→ **PROBLEM REQUIREMENTS**
Of the lines below, report only those that contain "will".
#### PROVIDED INFORMATION ####
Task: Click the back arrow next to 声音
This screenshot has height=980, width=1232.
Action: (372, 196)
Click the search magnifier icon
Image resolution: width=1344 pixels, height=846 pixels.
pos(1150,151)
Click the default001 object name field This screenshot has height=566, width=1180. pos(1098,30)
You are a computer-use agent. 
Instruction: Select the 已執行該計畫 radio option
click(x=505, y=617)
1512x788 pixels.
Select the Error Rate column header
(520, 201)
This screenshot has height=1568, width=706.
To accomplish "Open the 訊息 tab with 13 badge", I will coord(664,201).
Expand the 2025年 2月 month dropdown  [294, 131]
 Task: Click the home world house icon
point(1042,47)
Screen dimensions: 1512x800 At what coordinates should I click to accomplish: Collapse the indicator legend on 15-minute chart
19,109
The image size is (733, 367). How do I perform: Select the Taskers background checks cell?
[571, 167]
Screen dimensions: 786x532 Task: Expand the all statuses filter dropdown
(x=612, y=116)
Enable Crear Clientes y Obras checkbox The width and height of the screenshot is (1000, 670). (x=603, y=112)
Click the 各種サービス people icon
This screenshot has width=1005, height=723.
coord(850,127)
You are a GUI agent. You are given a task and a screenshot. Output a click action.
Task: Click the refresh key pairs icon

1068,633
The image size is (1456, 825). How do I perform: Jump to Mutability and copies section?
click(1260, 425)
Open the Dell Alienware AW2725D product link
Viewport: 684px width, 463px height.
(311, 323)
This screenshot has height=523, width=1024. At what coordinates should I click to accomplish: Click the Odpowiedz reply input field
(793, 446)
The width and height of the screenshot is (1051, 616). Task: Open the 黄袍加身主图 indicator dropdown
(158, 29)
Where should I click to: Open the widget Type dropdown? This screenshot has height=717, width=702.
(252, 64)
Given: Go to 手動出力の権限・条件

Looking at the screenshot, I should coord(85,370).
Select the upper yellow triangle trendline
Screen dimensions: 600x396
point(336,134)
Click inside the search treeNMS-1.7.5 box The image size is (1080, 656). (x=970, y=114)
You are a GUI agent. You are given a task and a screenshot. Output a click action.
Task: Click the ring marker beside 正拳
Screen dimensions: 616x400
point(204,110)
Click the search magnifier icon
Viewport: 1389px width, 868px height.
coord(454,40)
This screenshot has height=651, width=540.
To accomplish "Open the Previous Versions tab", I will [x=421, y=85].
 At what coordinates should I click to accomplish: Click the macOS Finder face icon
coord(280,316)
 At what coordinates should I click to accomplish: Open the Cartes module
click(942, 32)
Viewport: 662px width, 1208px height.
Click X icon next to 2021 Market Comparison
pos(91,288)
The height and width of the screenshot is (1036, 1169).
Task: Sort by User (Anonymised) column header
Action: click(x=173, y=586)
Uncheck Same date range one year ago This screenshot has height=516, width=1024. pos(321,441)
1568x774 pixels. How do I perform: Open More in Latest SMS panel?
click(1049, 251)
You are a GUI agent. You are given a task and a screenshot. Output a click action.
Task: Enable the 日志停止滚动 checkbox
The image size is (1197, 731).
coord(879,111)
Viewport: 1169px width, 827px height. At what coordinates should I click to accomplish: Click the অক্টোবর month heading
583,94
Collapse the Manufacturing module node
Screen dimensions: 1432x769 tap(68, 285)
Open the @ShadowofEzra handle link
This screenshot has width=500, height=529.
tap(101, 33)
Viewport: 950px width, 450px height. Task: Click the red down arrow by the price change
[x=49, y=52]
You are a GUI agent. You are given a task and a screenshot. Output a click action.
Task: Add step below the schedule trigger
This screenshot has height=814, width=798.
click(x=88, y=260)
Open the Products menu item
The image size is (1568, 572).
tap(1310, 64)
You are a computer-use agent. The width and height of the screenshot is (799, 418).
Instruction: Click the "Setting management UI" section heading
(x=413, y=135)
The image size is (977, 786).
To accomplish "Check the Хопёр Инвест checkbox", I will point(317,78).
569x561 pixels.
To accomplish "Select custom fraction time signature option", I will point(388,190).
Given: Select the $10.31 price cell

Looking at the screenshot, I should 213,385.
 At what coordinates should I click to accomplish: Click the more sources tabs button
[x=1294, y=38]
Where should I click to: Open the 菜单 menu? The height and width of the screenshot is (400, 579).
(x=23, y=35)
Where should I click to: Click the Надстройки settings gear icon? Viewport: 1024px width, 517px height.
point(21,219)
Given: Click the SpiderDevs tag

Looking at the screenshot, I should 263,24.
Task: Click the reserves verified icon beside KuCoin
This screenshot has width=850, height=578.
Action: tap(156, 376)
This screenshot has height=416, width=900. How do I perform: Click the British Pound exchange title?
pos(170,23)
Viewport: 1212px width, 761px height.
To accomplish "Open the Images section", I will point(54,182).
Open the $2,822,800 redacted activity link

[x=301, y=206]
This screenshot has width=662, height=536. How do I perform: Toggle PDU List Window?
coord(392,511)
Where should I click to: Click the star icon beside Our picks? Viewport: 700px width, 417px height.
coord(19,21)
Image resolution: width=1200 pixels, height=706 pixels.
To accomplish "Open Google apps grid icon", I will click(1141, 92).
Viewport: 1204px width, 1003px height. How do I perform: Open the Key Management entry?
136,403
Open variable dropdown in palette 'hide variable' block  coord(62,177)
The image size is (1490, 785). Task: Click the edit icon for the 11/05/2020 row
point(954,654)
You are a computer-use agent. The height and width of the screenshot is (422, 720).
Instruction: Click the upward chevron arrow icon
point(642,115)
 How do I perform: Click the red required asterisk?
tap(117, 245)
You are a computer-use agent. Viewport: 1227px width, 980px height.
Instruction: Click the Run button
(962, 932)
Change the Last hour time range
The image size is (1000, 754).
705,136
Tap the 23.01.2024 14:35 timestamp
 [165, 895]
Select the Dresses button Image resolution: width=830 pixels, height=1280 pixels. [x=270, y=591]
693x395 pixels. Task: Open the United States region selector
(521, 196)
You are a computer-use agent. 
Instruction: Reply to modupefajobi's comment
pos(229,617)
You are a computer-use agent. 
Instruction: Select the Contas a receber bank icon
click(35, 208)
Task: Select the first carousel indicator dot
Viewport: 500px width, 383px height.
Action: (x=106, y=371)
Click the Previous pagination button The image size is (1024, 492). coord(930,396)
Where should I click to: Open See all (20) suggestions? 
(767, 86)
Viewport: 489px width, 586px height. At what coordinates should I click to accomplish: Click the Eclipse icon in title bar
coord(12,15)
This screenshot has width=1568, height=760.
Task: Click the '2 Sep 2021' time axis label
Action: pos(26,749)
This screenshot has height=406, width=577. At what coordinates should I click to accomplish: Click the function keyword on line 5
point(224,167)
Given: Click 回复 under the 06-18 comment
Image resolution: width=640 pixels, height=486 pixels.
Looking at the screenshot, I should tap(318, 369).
####
→ **WRITTEN ANSWER**
To accomplish "Open the 訊息 tab with 13 badge", I will coord(664,201).
To accomplish "Open the Previous Versions tab", I will [x=421, y=85].
To accomplish "Check the Хопёр Инвест checkbox", I will point(317,78).
To accomplish "Select custom fraction time signature option", I will point(388,190).
To accomplish "Open the Images section", I will point(54,182).
To accomplish "Open Google apps grid icon", I will click(1141, 92).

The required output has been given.